## Task requirements:
Please offset the coordinates by 26 in the data running from the line containing "Identify the click" through the line containing "Alamat Lain (793, 1266)", both included, and write out only those lines again. Keep every request as it stands and add 26 to each number in the answer coordinates.

## Extracted data:
···

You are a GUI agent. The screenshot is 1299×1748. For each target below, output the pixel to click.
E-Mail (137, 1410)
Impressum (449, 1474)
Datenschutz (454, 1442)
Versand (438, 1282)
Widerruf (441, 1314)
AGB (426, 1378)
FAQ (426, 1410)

···

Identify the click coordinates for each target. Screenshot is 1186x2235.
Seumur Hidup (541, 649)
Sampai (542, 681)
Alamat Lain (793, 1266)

···

## Exercise answer:
Identify the click coordinates for each target. Screenshot is 1186x2235.
Seumur Hidup (567, 675)
Sampai (568, 707)
Alamat Lain (819, 1292)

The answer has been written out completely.